They are ready to roll.
A fleet of 75 school buses sits ready in the Central Okanagan School District operations yard in Rutland. The routes have been tweaked, the buses have been checked over and come Tuesday morning, drivers will head out on 65 different routes across the Central Okanagan, transporting close to 6,000 students to school and picking them up again.
“It’s exciting,” said David Misener, the Central Okanagan School District transportation manager. “The two weeks leading up to the start of school is very hectic and busy, but we have been doing it as a group for a number of years so we have a good handle on opening week.”
Misener is in charge of all things transportation in Central Okanagan, and while there are changes in what families may or may not have to pay when it comes to busing costs (see story, page __), Misener and his crew of 95 staff members, including drivers, mechanics and office staff, are only concerned with picking up and dropping off students safely and in a timely fashion.
“We’re transporting more students to school every day than there are students in some school districts in the province,” he said. “It’s a big operation, one of the biggest in the province. We’re larger than city transit and we’re able to go into some places they can’t. At year-end we are processing 6,000 students. On an average day there would be about 5,500 because not everyone rides the bus every day.”
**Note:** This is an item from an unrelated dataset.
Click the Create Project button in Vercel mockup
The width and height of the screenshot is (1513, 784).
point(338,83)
Before heading out on their route each school morning, drivers must do a complete inspection of the bus. They then head out on their route, picking up an average of 50 to 80 students per bus, depending on the size of the vehicle.
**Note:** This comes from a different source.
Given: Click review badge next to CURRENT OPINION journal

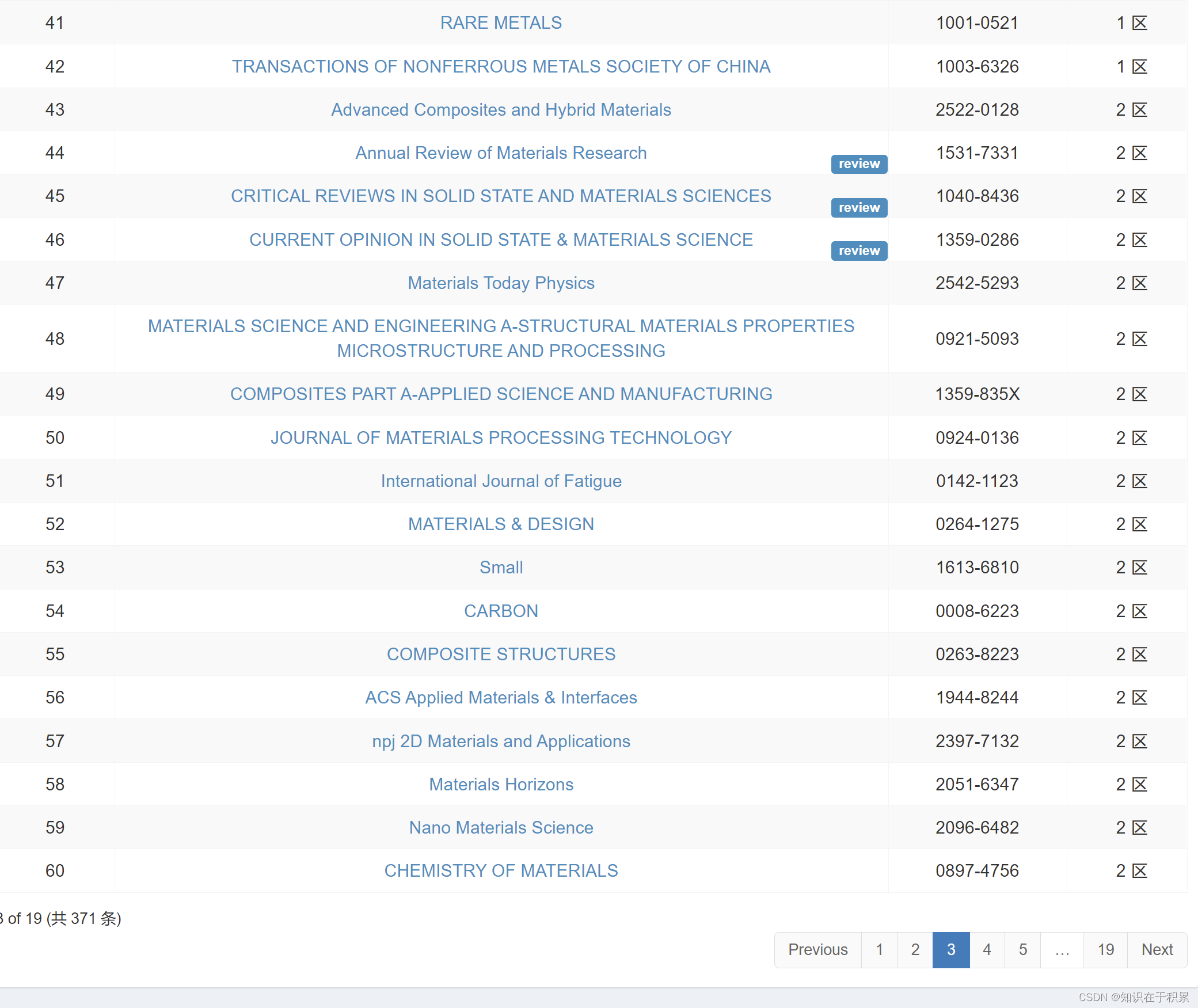Looking at the screenshot, I should pyautogui.click(x=858, y=250).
Their main concern is student safety. If the bus can stop completely off the road, the driver may opt to not engage the stop sign and flashing red lights that tells other drivers to stop and let kids cross the road. If there is any safety question, the stop sign and lights will be on and drivers are reminded to stop behind a school bus with flashing red lights.
It’s a demanding job with energetic students heading to school and home from school each day.
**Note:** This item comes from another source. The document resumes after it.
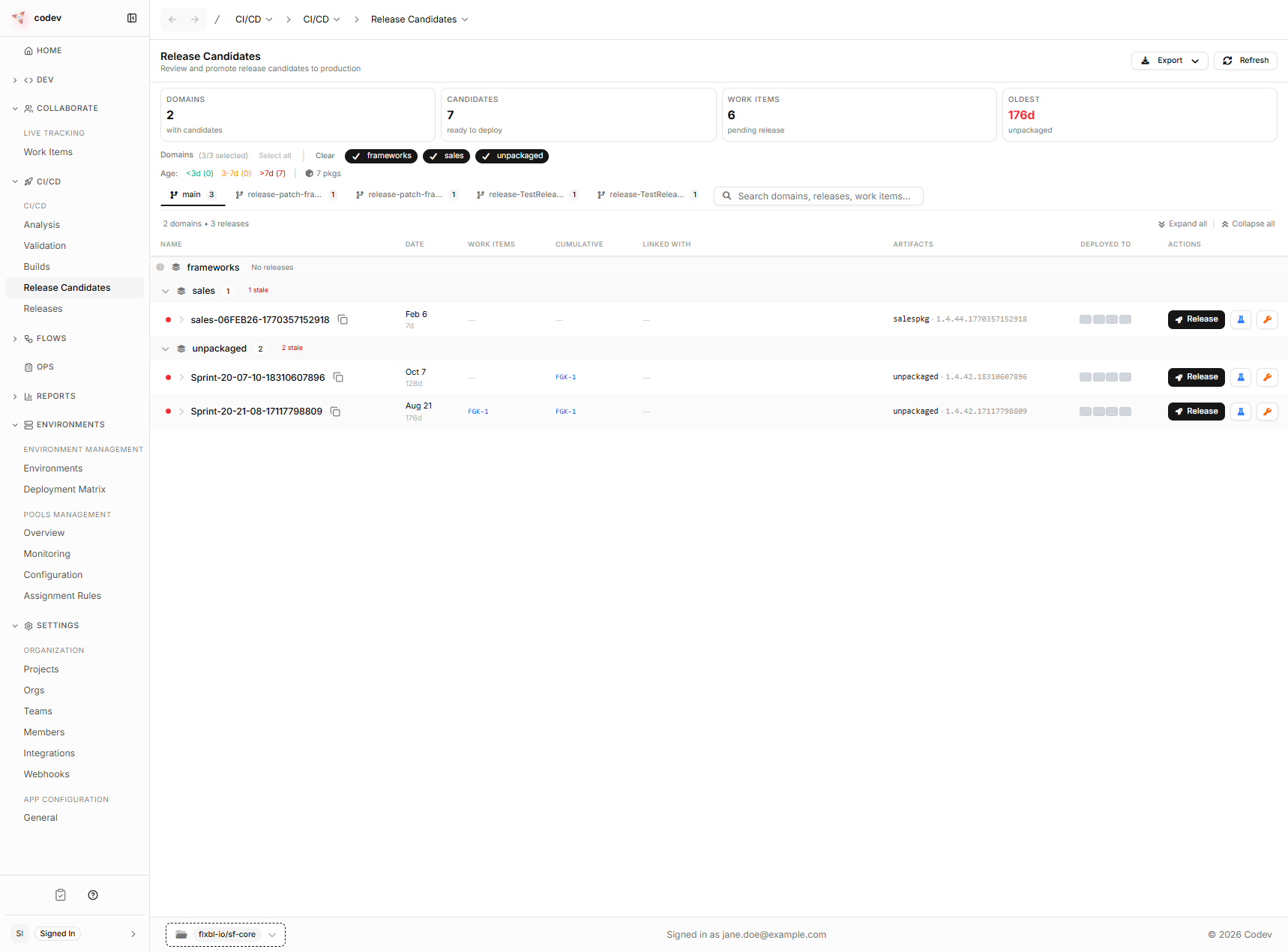
Task: Uncheck the unpackaged domain filter
Action: coord(512,156)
“It’s very demanding,” agreed Misener, who joined the school district in 2007 after a career in the Canadian armed forces. “You might have up to 80 students on board and you have to follow all the rules of the road, hitting your stops. We try to design the routes so that students don’t have to cross the road. We’re talking to parents, principals, vice-principals and the school board all the time. I believe we are pretty flexible. If we see a need somewhere we make changes.”
Of the school district’s 75-strong bus fleet, about one-third are powered by compressed natural gas fuel while the rest are diesel-powered with one special needs bus being run on propane. All of the buses are approved to go on the road, however 10 or so remain on stand-by when the buses roll each morning. Each of them has a life-span of about 12 to 15 years or between 325,000 and 400,000 kilometres before they are taken out of service and can be used for spare parts or sold.